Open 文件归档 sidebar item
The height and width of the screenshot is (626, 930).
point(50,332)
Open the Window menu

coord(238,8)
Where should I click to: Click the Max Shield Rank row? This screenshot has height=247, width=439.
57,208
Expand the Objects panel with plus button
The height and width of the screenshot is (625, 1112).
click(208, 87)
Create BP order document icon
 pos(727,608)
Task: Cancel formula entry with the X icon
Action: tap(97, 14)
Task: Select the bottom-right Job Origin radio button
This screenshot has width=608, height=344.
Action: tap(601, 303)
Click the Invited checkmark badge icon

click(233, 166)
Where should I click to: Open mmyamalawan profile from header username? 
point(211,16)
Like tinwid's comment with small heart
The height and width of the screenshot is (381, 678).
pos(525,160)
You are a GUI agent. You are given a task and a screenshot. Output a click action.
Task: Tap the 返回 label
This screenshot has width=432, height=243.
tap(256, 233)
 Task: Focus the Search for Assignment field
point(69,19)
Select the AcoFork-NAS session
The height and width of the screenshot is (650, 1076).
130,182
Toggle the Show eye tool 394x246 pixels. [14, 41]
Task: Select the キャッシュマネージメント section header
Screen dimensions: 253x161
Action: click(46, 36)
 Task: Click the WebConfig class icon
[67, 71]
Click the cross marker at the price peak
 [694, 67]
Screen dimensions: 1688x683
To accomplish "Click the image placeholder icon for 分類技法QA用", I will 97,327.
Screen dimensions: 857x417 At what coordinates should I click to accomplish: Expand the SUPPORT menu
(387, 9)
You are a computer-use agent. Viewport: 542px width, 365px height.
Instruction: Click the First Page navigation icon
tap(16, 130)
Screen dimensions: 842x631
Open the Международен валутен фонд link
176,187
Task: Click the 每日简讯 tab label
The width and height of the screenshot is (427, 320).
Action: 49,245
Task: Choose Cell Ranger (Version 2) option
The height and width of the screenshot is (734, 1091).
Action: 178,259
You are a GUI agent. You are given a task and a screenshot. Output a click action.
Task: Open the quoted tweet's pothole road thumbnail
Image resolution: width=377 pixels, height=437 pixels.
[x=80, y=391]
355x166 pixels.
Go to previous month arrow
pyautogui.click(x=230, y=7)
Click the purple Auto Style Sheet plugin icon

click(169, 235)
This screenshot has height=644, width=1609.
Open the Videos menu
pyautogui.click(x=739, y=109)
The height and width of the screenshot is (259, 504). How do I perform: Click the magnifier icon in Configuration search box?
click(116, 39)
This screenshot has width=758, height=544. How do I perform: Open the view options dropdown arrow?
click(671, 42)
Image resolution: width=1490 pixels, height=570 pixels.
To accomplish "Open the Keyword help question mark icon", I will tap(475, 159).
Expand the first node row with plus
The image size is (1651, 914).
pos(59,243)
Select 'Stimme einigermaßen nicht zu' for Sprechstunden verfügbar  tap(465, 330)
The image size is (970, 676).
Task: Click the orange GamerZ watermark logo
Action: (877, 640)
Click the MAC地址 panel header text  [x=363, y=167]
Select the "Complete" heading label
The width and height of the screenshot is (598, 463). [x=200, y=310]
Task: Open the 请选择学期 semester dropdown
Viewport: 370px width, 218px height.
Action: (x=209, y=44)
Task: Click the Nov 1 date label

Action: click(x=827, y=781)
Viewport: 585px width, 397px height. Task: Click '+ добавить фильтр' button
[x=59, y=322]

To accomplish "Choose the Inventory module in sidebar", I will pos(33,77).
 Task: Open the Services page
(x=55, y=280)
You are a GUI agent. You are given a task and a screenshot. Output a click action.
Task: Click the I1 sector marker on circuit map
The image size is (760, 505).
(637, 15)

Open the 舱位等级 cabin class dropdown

● Instructions to follow
All lines from the one containing "Task: Open the 请选择学期 semester dropdown" through the last line of the data must be set down exactly. No other lines belong in the answer.

● Output for this exercise
Task: Open the 请选择学期 semester dropdown
Viewport: 370px width, 218px height.
Action: (x=209, y=44)
Task: Click the Nov 1 date label

Action: click(x=827, y=781)
Viewport: 585px width, 397px height. Task: Click '+ добавить фильтр' button
[x=59, y=322]

To accomplish "Choose the Inventory module in sidebar", I will pos(33,77).
 Task: Open the Services page
(x=55, y=280)
You are a GUI agent. You are given a task and a screenshot. Output a click action.
Task: Click the I1 sector marker on circuit map
The image size is (760, 505).
(637, 15)

Open the 舱位等级 cabin class dropdown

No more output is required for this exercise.